***** Provided material

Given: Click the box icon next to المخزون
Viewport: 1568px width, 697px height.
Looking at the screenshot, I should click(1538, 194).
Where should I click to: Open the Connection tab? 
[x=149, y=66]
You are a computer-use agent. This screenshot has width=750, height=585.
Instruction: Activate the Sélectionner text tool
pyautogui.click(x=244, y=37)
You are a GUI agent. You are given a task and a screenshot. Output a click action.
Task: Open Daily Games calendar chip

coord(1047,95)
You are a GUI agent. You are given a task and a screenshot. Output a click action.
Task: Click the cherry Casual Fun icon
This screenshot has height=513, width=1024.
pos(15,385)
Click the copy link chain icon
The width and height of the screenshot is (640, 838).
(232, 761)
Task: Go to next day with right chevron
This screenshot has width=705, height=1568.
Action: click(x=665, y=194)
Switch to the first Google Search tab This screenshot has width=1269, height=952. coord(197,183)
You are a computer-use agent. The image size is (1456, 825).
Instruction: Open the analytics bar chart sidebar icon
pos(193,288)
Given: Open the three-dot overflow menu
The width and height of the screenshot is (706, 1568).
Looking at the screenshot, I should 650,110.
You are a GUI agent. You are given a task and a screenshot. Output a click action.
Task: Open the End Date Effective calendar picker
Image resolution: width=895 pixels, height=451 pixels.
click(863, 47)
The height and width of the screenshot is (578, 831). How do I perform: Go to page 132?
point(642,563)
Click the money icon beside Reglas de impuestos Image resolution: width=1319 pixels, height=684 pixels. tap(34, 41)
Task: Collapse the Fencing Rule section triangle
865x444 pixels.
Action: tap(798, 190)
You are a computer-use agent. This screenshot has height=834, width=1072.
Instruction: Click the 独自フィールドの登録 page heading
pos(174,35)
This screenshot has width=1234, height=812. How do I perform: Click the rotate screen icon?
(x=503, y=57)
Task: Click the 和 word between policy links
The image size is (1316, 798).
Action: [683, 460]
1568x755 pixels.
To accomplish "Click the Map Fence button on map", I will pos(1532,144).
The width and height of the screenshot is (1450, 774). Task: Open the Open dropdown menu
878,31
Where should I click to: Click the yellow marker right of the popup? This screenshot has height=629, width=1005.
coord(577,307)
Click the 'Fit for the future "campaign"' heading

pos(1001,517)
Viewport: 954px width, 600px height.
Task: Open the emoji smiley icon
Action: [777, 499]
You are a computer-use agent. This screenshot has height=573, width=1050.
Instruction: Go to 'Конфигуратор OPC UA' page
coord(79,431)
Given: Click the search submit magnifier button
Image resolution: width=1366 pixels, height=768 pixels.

**********

Problem to work on: Filter the data above by the word "agent" and copy every line that matches.

Response area:
You are a computer-use agent. This screenshot has width=750, height=585.
You are a GUI agent. You are given a task and a screenshot. Output a click action.
You are a GUI agent. You are given a task and a screenshot. Output a click action.
You are a computer-use agent. The image size is (1456, 825).
You are a GUI agent. You are given a task and a screenshot. Output a click action.
You are a computer-use agent. This screenshot has height=834, width=1072.
You are a computer-use agent. This screenshot has height=573, width=1050.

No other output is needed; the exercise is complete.